Paul and Melinda Godfrey arrived at similar conclusions near Cape Lookout. Melinda had ingeniously found a way to use PVC piping to take deep samples of sand and mud. She and Paul then pored over each layer, studying the shells, clams and plants for hints that helped to date the formation of the island. The wider and deeper they dug, the more surprises they found: snails near the beach that only could have come from the marsh; shells near the marsh that only could have come from the beach. It was their eureka moment, “powerfully proving,” Godfrey said, “that the islands were moving, slowly rolling over themselves as they inched their way toward land.”
Dolan had begun writing up his findings in research papers for the National Park Service while becoming increasingly vocal about the threats that rampant development posed to Cape Hatteras National Seashore. In 1972, he was joined by Paul Godfrey in a paper questioning the park service’s decades-old practice of spending millions of dollars on dune-building and beach-engineering after storms. The service’s practices gave “the false impression of safety and stability offered by the [artificial] barrier dunes,” they wrote. “As the system is stabilized, man builds roads and utilities that establish a `line-of-development’ which soon becomes a ‘line-of-defense.’”
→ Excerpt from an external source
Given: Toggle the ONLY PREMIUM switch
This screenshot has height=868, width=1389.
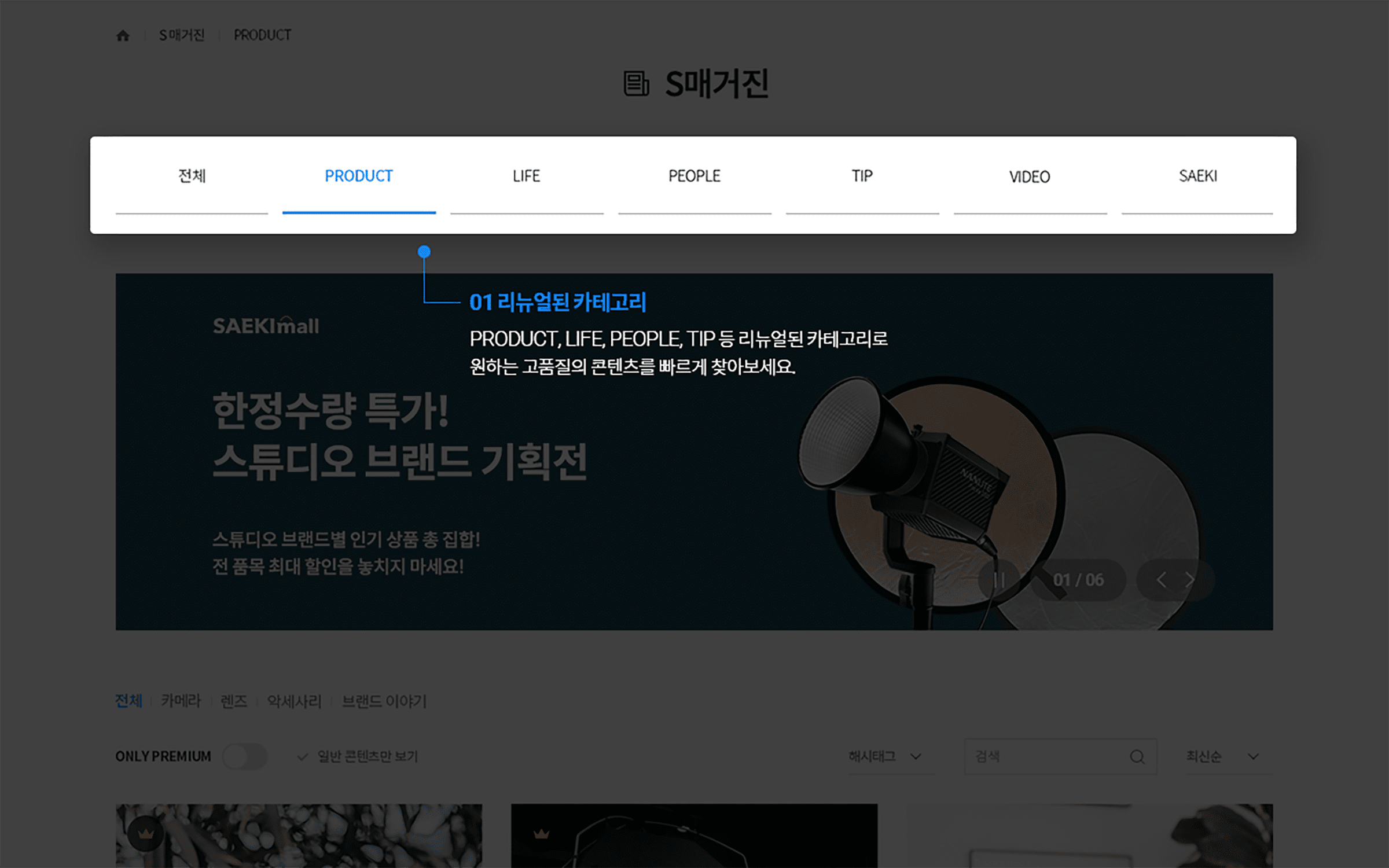Looking at the screenshot, I should [x=245, y=757].
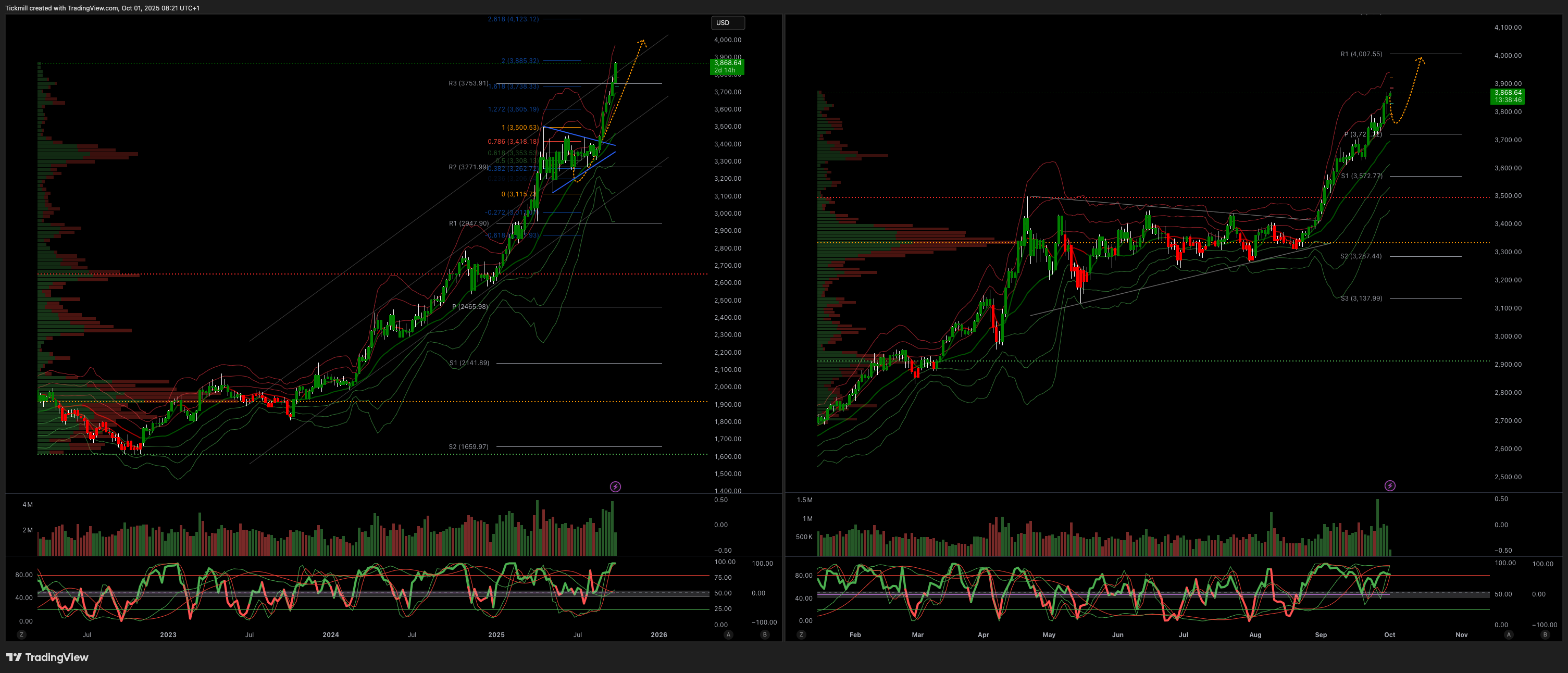Click the 2026 label on left time axis

658,634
As you might imagine, the criticism made for some tense moments between the researchers and the park service. “But to their credit, they came around,” said Godfrey. In 1973, Director Ronald H. Walker announced that the park service would no longer try to hold the line against the forces of nature. “There is just no way the National Park Service can continue to fight nature,” he told reporters. “We’ve spent all of this money; tried various ways to control the situation, but none of them has worked.”
“There is just no way the National Park Service can continue to fight nature. We’ve spent all of this money; tried various ways to control the situation, but none of them has worked.”
— Ronald H. Walker, Director, National Park Service, in 1973
The policy shift was the direct result of the work of Dolan, who died in 2016, and Paul and Melinda Godfrey showing that the Outer Banks were “dynamic natural landscapes” that will adapt and repair themselves after storms, losing sand in some places but gaining it in others as part of the natural evolutionary process of barrier islands.
Despite their warnings, developers and governments continued to add thousands of vacation houses and investment properties along the shifting shorelines – scores of which quickly were threatened by rising seas and storms. In the last few decades alone, county, state and federal taxpayers have spent tens of millions of dollars renourishing beaches, building and rebuilding artificial dunes, and constructing multimillion-dollar bridges to bypass storm-damaged roads.
In 2021, the park service adopted a revised sand management policy to help speed up the permitting process, allowing state workers to repair dunes and scrape sand off of N.C. 12 and other applicants to seek sand management permits within national seashore boundaries. But even that may not be enough to satisfy property owners and politicians.
Recently, U.S. Rep. Greg Murphy, a Republican representing North Carolina’s 3rd District, drafted language directing Cape Hatteras National Seashore Superintendent Dave Hallac “to identify potential long-term, cost-effective sediment management activities to minimize the impacts of beach erosion.”
The spending bill provision and ever-evolving policy could place the National Park Service back in the beach-building business.
Footnote: Dolan and the Godfreys continued to study the Outer Banks for decades, bringing hundreds of eager students to dig cores, study the ecology and geology, and experience the unfiltered beauty of the Banks.